In its learning from these second and third cases, Clarion says it has developed a new damp and mould strategy, which has seen every member of staff undertake damp and mould training.
Respect and empathy
Blakeway added: “Complaints about leaks, damp and mould have increased significantly in the past year, and these cases show where landlords can make decisive changes to improve its service for residents.
“With the wet weather and storms impacting homes over the festive period, we are urging landlords to take any reports of leaks and damp seriously, take responsive action and ensure residents feel they are being treated with respect and empathy.”
In its learning statement to the ombudsman, Clarion said: “We apologise sincerely to the residents in all three of these cases for the shortcomings in the service we have provided to them. We have complied with the ombudsman’s orders in each case, and we have gone to lengths to consider what we can learn from these cases to continuously improve.
“In the damp and mould cases, while we took steps to address the issue, there were delays and we were not always consistent in keeping the residents updated. Ultimately, it took too long to resolve the problem and we understand the impact this will have had on the households.
“We acknowledge that it is not acceptable to blame lifestyle – that is, normal household activities – as the cause of damp and mould, and we are committed to taking responsibility and doing all we can to support our residents to manage the issue while we identify and fix the root cause.

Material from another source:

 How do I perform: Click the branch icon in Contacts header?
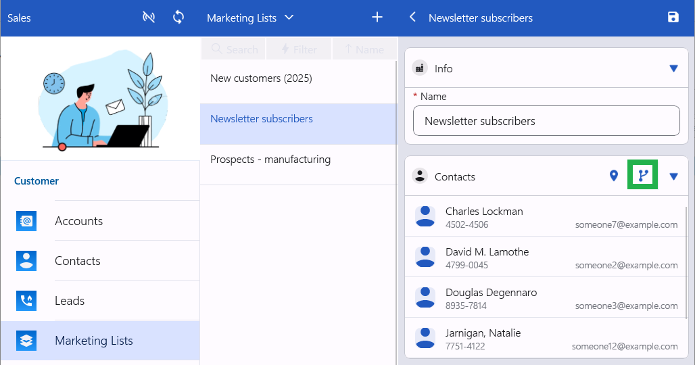click(x=642, y=176)
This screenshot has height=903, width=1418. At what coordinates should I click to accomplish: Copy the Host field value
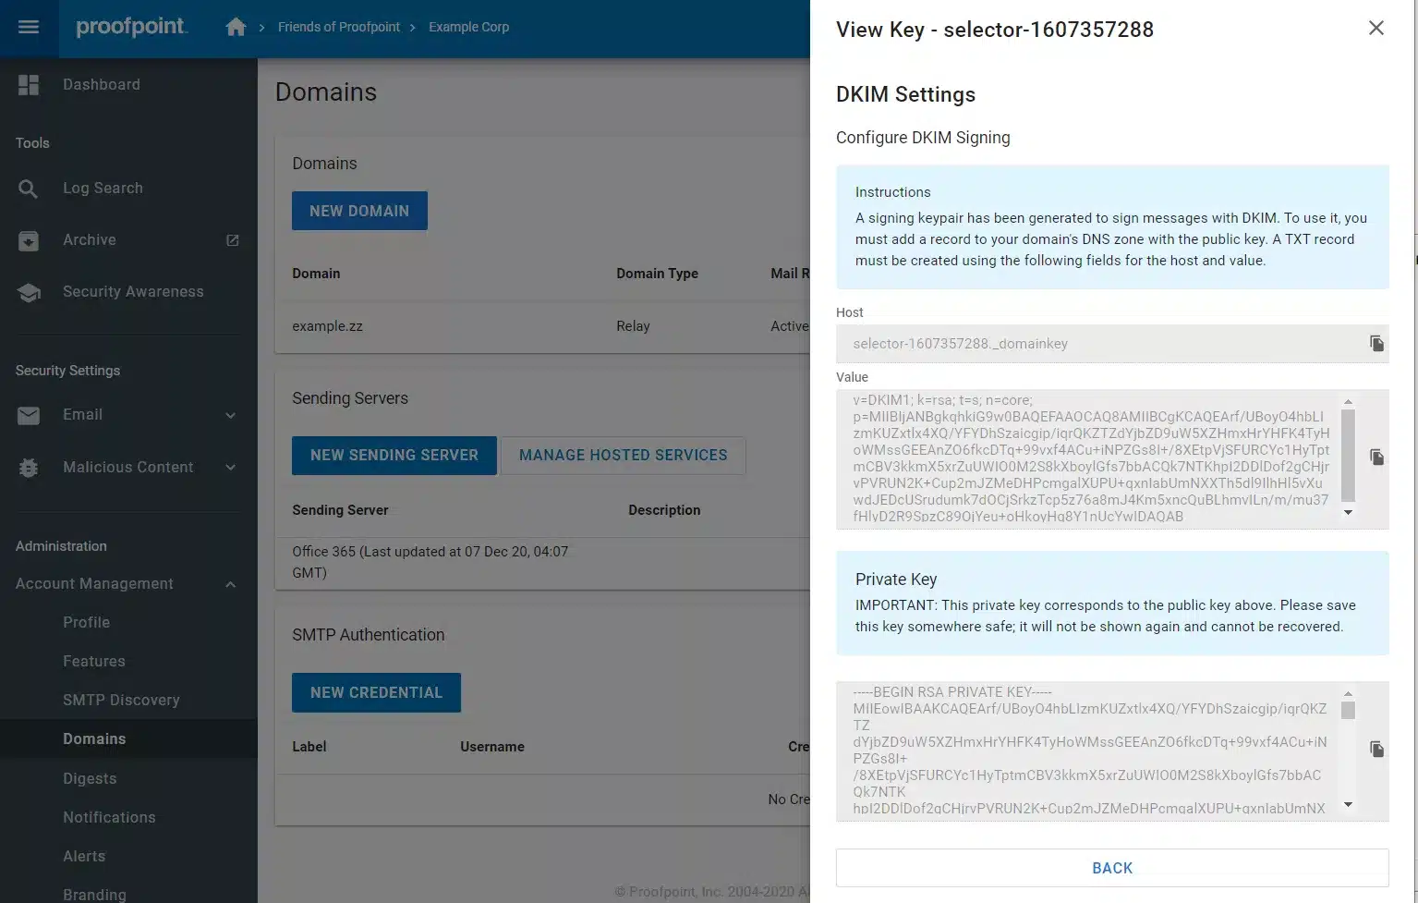(x=1376, y=344)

“These cases predate the acceleration of our damp and mould strategy. Our new approach has seen every member of staff undertake damp and mould training, so that reports are dealt with promptly and sensitively.
“We have new processes in place to check for and record any health issues or vulnerabilities at first triage, and we revisit this throughout the duration of the case. Our teams now have new technology that can be used to detect damp and mould and we take a ‘property first’ approach to help us diagnose the root cause. We have also hired a number of new specialist technical surveyors and resident liaison officers – who act as a single point of contact for residents in complex cases – as part of our recruitment of 100 additional staff to help tackle leaks, condensation, damp and mould. We expect to see the impact of these changes in cases that have arisen since December 2022.

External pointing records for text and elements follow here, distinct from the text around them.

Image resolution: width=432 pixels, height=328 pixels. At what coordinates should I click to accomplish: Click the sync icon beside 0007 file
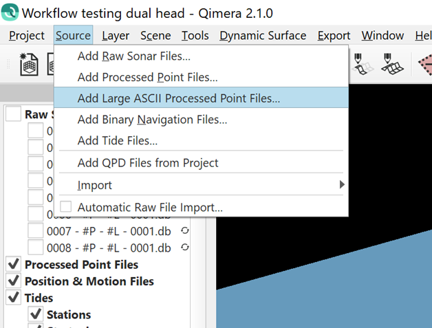point(184,230)
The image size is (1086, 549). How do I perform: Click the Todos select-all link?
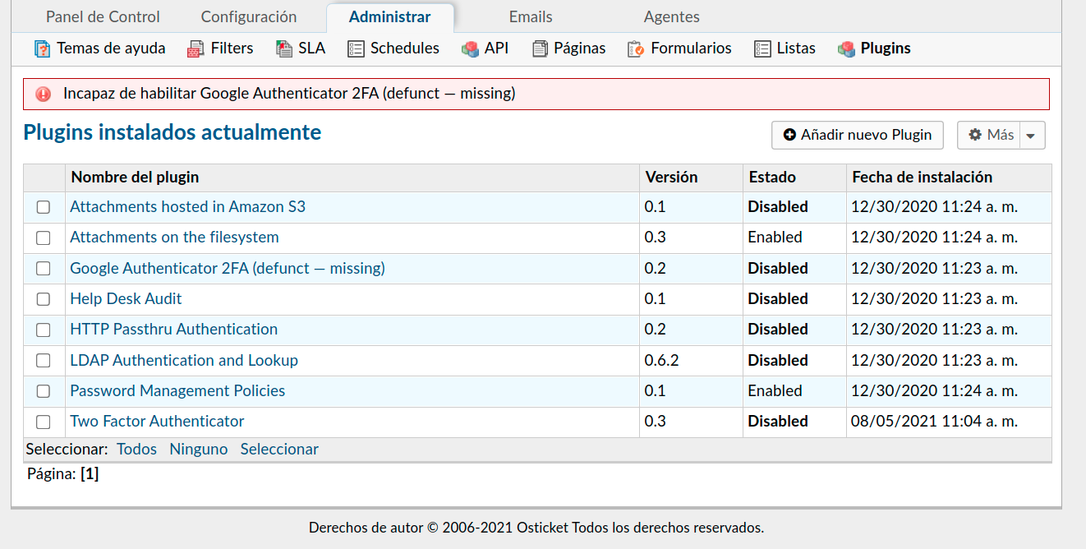click(x=136, y=450)
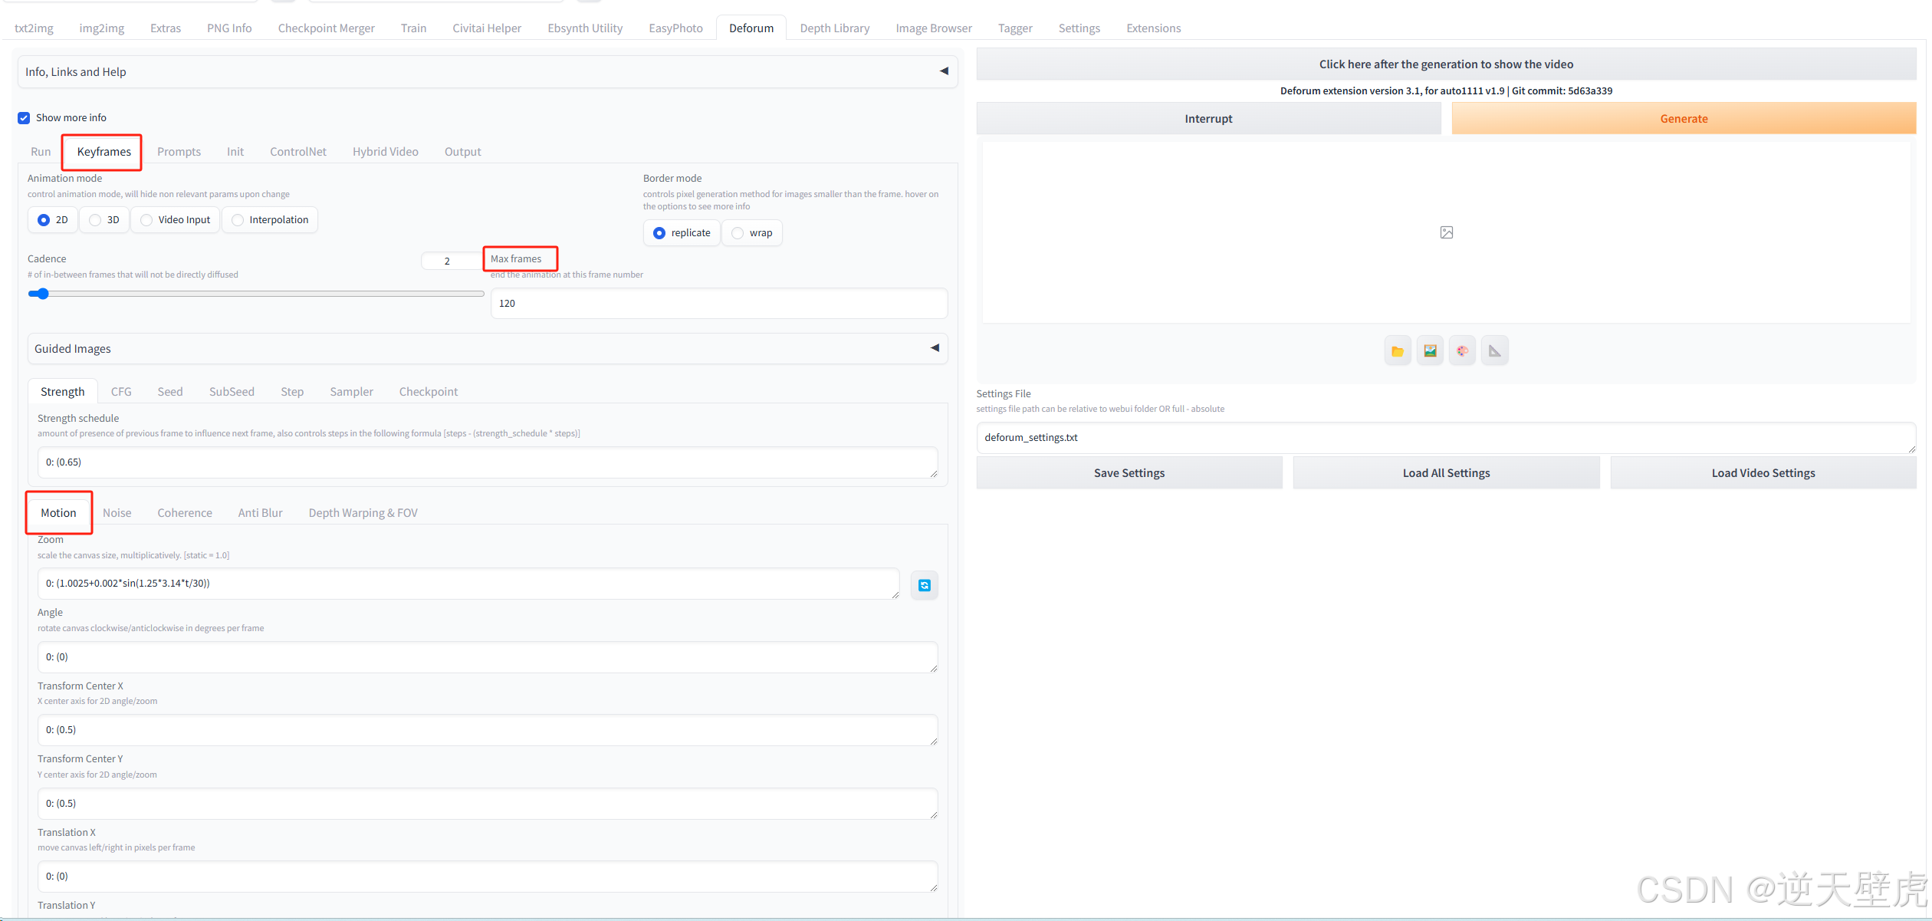Click Load All Settings button
Screen dimensions: 1932x921
click(x=1445, y=473)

“In the case of the shared owner, we acknowledge there was confusion around responsibilities meaning the customer was left for a sustained period without a resolution, which is not acceptable. Since this case, we have made a number of changes to how we work which has improved oversight and engagement with third parties.
“Our service level agreements now ensure that customers can be attended to within the shortest possible time-frame and allow for us to step-in quickly, following any failure to respond by a contractor or developer, rectify the issue ourselves and levy costs against the party responsible. Our defects management procedures have evolved to ensure that the defects management team are following the trail of the communication from the customer, through to the party responsible for resolving the defect, and supporting the customer in this way.”